The shape parameter \(k\) has an important interpretation in terms of the failure rate. When \(k<1\), there is an immediate spike in failure, followed by a long haul, gradual failures over time. After the early failures, likely due to faulty manufacturing, failure rates decrease with time. When \(k=1\), the rate of failure is constant over time. This can be indicative that failures are being driven by external circumstances. Consistent external pressures on components cause a sustained, constant rate of failure. When \(k>1\), the failure rate increases with time. This may indicate that initial manufacturing quality is robust, but over time repeated stressors and accumulated damage aggregate to cause increasing failures.

While the Weibull distribution is robust and versatile, it has its limits.

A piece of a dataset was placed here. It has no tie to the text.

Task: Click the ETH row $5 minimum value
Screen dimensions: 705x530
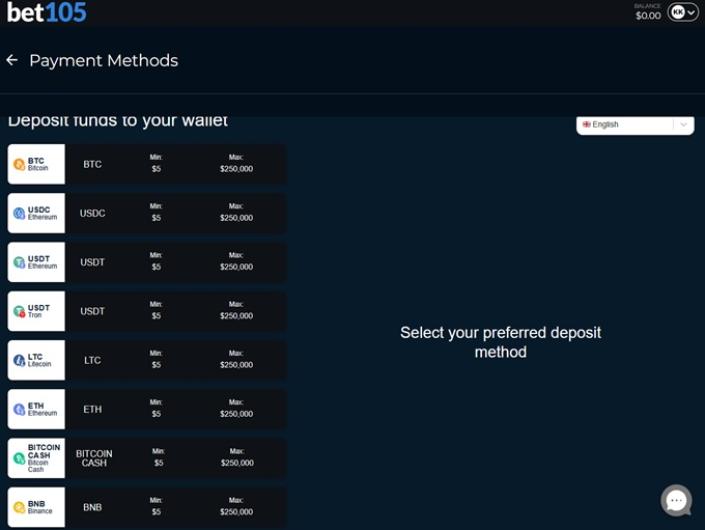Action: pos(156,414)
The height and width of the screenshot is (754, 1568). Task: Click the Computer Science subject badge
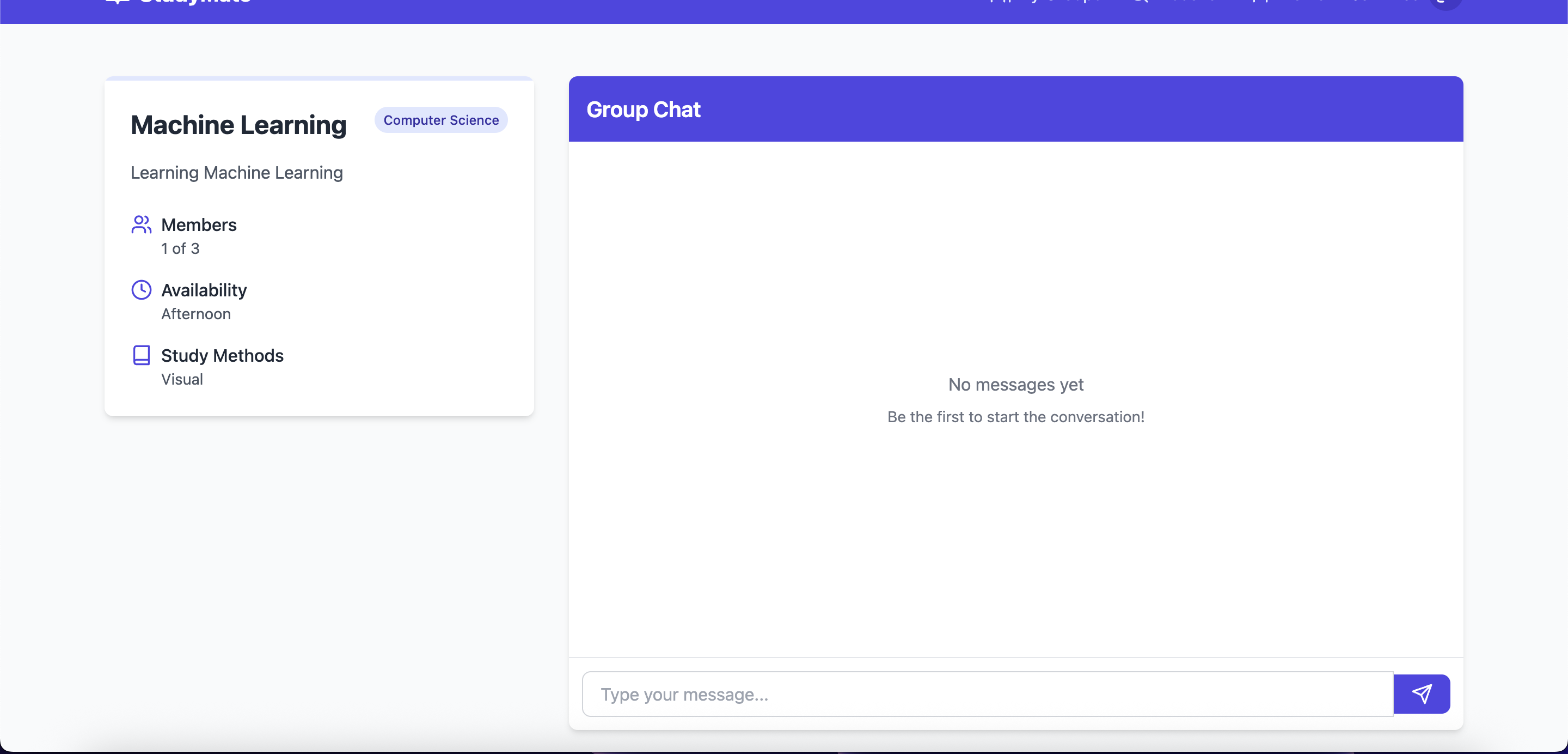click(x=440, y=120)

One of the criticisms of the Weibull is that it cannot accommodate “bathtub” failure patterns. The “bathtub” signal is a known pattern in failure modeling corresponding to the scenario where failures are increased both early and late in a products lifecycle. The early failures may be attributed to faulty manufacturing processes and the later failures to accumulated component damage. In 1993, Mudholkar and Srivastava published an expanded version of the Weibull, the exponentiated Weibull distribution, that can model bathtub failure patterns (Mudholkar & Srivastava 1993). The distribution adds another parameter \(\alpha\):

\[\alpha\frac{k}{\lambda}\left(\frac{x}{\lambda}\right)^{k-1}\left(1-e^{-\left(\frac{x}{\lambda}\right)^k}\right)^{\alpha-1}e^{-\left(\frac{x}{\lambda}\right)^k}\]

For this project, the Weibull generally performed well in modeling cumulative failure patterns across different combinations of product family and client. There were a few combinations of customer and product family where the Weibull performed somewhat poorly. A closer look at these combinations revealed the failure data was more volatile than the other cases, and there were several change points in the failure patterns of these combinations. In particular, for these cases, the pandemic shutdown era appeared to have a more profound impact on the failure patterns than for other cases. To address these cases a more complex modeling framework and/or separation of data across change points (and possibly covariates) is required.